**** SELECTED EXTRACT ****

Rinpoche is my teacher, or to put it bluntly, my beloved teacher, whom I have feared and/or loved for twenty-two years now, who is the best friend I ever had, who has never been anything but kind and loyal to me in all those years, and this in spite of my carelessness. This is not to say that he's never busted me, only that as far as I'm concerned he can bust me all he wants, I'm not afraid of him anymore. You make references to his "wrathful" style, as if this is some personal temperamental crotchet of his, a liability, while you pay the slightest lip-service to the inseparable component of that wrath, his compassion. But consider that he has taken us on, Americans, the most sophisticated, worldly-accomplished, miserable-material, intelligent, attached, habituated, hungry, gossip-driven and devious sangha imaginable. Rinpoche wants to show us our minds, he must show us our minds, and because Americans generally don't want to do anything hard, not too many of us want to look. How would you handle us, if you were a teacher? How would you subdue those egos? How would you find the skill and the subtlety and the patience, not to mention the compassion, and how would you employ it?

**** GIVEN DATA ****

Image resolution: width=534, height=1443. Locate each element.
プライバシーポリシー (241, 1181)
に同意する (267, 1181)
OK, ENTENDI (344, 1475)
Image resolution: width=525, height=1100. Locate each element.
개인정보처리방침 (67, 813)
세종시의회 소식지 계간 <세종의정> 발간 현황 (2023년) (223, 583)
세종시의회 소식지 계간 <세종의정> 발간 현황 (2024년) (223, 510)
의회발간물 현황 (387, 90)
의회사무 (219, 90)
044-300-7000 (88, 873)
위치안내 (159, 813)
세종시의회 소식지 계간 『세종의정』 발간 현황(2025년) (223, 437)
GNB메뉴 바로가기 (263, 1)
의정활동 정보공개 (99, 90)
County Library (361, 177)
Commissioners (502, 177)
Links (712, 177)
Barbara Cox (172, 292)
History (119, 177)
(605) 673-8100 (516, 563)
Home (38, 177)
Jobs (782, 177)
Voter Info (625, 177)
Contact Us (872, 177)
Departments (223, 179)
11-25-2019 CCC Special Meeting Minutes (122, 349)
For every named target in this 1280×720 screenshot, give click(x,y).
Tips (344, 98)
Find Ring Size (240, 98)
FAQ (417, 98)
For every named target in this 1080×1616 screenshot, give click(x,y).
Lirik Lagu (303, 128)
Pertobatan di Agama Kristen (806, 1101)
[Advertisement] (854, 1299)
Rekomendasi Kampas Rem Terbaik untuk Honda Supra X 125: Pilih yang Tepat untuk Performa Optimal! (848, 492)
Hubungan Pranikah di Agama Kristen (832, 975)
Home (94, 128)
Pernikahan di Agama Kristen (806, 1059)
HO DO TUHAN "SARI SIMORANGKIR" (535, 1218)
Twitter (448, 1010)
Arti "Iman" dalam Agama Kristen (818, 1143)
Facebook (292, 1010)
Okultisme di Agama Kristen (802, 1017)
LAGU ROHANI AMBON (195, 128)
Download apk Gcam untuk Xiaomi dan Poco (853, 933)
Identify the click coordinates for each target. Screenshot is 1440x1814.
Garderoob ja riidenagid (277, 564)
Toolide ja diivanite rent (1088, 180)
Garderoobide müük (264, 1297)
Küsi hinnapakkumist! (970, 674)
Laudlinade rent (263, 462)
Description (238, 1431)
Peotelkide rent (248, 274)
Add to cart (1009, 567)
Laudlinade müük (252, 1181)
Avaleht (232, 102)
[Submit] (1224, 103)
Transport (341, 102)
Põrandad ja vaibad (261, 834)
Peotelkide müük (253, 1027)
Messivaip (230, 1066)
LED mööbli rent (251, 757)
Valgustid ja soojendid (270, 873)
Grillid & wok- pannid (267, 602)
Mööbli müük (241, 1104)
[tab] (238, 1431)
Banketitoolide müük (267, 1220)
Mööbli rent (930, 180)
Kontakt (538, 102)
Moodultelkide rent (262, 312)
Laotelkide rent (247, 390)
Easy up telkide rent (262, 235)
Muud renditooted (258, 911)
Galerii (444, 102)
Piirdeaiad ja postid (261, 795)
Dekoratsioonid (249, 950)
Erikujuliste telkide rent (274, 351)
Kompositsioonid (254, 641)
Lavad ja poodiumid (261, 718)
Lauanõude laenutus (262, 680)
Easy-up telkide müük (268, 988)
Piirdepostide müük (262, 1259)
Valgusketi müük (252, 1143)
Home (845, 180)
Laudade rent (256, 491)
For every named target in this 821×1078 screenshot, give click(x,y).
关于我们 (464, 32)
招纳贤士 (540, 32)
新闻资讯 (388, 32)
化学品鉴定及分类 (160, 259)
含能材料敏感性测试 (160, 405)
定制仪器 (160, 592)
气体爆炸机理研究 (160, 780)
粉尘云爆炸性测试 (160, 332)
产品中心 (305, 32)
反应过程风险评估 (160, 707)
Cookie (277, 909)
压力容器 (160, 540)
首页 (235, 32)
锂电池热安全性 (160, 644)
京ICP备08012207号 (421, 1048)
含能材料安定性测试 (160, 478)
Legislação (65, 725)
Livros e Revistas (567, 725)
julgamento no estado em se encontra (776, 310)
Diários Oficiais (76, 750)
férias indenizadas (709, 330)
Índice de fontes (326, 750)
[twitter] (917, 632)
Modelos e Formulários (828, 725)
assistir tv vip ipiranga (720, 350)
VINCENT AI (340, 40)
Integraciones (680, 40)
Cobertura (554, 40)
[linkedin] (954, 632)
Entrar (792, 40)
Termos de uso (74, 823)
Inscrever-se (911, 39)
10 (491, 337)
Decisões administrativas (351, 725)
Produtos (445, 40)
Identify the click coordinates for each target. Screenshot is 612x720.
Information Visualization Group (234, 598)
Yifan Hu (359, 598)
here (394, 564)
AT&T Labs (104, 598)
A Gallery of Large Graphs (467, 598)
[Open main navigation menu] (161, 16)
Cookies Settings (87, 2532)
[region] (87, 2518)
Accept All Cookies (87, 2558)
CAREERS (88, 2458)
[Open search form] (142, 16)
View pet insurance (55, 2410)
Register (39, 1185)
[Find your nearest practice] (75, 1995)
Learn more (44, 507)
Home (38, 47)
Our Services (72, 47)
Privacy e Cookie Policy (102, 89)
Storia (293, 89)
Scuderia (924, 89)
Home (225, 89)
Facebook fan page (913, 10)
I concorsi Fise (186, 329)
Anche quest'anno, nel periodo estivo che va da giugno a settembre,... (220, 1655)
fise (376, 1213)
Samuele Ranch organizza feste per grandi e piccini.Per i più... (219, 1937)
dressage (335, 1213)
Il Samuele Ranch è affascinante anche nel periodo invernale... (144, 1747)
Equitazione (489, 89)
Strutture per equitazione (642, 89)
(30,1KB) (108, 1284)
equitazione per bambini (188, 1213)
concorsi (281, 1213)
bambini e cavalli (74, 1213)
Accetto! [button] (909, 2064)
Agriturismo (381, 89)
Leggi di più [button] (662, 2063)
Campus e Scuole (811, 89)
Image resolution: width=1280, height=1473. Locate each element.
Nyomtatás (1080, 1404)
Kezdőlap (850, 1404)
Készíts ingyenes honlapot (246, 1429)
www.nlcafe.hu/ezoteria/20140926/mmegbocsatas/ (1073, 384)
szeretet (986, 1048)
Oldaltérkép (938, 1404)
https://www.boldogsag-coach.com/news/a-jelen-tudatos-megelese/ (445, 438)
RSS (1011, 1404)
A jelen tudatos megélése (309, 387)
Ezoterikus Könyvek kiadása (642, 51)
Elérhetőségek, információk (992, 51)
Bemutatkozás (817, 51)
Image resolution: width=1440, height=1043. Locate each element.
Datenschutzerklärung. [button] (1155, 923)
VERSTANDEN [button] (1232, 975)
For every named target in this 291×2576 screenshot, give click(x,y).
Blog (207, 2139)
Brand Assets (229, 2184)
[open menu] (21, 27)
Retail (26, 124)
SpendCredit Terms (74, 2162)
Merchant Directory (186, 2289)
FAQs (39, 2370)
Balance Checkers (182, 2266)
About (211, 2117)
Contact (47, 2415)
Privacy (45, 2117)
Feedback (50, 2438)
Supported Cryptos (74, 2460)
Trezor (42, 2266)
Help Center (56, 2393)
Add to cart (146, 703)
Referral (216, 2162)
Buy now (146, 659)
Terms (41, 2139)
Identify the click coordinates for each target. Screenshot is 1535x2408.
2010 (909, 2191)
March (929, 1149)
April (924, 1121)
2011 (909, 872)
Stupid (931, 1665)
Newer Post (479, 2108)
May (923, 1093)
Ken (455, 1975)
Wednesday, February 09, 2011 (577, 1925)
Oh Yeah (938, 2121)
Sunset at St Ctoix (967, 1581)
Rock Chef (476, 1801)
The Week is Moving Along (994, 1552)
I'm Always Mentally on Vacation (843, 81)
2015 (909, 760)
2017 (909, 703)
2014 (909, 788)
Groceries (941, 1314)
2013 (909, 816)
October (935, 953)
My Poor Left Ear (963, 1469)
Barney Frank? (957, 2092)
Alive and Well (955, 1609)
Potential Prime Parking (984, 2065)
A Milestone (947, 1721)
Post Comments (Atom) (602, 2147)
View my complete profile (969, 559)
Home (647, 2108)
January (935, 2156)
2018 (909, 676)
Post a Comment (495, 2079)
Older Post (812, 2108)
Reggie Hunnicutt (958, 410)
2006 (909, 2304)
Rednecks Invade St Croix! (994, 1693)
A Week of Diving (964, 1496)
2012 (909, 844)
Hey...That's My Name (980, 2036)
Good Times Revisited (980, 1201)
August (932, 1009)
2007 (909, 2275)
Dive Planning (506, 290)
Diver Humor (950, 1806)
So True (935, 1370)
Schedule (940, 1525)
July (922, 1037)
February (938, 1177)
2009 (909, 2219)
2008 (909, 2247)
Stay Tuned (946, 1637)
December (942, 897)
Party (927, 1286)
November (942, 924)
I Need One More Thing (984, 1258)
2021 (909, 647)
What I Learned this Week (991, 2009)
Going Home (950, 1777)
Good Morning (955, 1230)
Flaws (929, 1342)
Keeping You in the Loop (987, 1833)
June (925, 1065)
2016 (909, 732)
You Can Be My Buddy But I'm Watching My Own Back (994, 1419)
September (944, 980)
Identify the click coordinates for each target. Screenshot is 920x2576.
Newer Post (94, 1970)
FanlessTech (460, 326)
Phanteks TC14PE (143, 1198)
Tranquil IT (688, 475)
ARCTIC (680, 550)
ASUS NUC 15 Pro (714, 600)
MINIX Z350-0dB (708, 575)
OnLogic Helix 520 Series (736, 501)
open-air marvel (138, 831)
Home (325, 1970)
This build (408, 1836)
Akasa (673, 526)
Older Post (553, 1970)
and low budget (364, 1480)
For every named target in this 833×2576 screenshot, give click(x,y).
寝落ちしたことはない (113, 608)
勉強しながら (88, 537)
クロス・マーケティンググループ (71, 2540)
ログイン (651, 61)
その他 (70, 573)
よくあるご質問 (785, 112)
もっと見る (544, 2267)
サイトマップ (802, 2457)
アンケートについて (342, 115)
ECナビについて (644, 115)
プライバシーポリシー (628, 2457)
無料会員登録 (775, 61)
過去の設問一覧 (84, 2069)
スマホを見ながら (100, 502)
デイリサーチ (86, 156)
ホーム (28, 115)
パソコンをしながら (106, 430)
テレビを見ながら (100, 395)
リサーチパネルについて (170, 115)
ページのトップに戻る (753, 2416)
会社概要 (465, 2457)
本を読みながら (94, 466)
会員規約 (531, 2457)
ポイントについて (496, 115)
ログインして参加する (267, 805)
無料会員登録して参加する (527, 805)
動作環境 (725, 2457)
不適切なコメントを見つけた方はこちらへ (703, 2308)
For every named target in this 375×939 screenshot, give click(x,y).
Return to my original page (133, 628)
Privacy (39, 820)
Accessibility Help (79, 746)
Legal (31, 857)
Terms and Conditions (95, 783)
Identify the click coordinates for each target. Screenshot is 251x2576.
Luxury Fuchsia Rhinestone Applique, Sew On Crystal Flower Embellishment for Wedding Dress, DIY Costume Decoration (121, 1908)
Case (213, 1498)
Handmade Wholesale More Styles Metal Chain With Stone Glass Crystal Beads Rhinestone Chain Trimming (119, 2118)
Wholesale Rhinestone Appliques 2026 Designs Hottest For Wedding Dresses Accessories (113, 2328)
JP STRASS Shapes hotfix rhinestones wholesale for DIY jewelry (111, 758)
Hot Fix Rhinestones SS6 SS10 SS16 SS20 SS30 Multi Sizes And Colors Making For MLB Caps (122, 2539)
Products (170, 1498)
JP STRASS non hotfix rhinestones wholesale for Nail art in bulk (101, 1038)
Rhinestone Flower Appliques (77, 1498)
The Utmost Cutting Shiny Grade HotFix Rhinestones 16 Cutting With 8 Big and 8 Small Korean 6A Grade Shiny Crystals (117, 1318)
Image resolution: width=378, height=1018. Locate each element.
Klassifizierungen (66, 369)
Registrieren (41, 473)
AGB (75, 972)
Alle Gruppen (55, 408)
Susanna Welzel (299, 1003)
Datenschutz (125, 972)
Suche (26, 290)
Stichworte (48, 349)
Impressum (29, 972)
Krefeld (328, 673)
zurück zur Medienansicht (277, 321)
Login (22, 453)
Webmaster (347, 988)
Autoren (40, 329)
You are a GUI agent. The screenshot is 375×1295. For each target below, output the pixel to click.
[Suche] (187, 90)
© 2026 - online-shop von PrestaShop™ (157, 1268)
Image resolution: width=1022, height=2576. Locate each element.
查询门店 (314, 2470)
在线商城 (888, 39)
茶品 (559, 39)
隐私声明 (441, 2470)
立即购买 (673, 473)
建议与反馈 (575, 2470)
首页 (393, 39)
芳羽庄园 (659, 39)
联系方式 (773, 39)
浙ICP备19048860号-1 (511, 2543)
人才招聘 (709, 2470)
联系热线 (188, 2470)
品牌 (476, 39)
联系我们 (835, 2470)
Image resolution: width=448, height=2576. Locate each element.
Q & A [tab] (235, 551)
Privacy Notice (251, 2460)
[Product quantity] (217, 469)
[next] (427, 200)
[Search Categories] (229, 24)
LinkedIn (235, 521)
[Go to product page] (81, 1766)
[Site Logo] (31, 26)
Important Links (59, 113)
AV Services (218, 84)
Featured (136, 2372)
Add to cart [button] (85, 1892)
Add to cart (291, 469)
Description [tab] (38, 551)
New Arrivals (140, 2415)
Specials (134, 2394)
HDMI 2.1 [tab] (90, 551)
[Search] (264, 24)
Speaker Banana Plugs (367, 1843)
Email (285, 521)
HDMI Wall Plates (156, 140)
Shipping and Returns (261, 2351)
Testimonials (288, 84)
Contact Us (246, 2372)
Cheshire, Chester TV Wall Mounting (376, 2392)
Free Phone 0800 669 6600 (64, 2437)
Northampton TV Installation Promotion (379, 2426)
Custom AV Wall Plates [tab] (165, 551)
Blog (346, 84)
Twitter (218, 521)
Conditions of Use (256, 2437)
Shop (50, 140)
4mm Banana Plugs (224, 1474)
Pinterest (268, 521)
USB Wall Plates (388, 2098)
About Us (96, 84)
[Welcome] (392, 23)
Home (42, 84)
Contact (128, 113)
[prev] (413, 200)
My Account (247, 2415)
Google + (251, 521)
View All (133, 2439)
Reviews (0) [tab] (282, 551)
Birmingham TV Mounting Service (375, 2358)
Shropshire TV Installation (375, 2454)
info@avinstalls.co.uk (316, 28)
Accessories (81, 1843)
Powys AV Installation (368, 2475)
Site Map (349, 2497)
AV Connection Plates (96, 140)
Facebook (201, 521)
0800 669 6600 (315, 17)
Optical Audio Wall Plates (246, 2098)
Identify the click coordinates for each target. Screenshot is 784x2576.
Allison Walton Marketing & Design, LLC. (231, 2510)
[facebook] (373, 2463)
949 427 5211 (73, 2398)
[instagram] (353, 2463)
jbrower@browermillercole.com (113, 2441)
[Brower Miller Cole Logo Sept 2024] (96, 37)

****

### INSTRUCTIONS TO FOLLOW
Continue the passage above defending Rinpoche, starting right after its final question.

### TASK OUTPUT
Of course it always all comes down to faith, and I'm certainly in no position to throw rocks at anybody for not having it; my own has been shaky enough, flaccid and distracted, a problem compounded by the obstacle of good circumstances. Maybe it really is as simple as You Either Have It Or You Don't, although I don't think so. The first thing they tell you in all the Buddhist disciplines, so basic as to be pan-sectarian, is that we've all got Buddha-nature, it can be cultivated, strengthened and realized, but never easily. In this culture, we have some reason to be nervous when anybody talks about faith and blessings, about being blessed, secretly suspecting derangement, religious mania. Personally, whatever faith I happen to have accumulated, and clearly came to me through the medium of my teachers and their blessings. And you've had the same blessings, you carry them around with you all the time. The possibility that you don't know this doesn't change anything.

You've been asking me for eight years now to write something for Tricycle, and I've always declined. I've changed my mind. I'm making this letter an offering, mostly to Rinpoche, for all the reasons I've mentioned and some that I needn't mention, but also to your readers, who can only benefit by a view of the teacher that is so very far from your own.. Publish this uncut and unedited as An Open Letter To The Editor, or anywhere else you like. Put this out there in the public air too, where I think it belongs. As I know you're aware by now, I'm not the only reader, or former reader, of Tricycle who feels this way. If you really value dialogue, as you claim, make this a part of it. If you don't want to, I'll offer it someplace else. Once you've read it, it's primary purpose will have been fulfilled anyway. I've tried to make it a practice to live without "hope" for many years now, so I'd rather pray than hope that this letter goes from my heart to your heart without too many obstacles. The clock hasn't stopped ticking, and the belt is moving faster than almost anybody can imagine.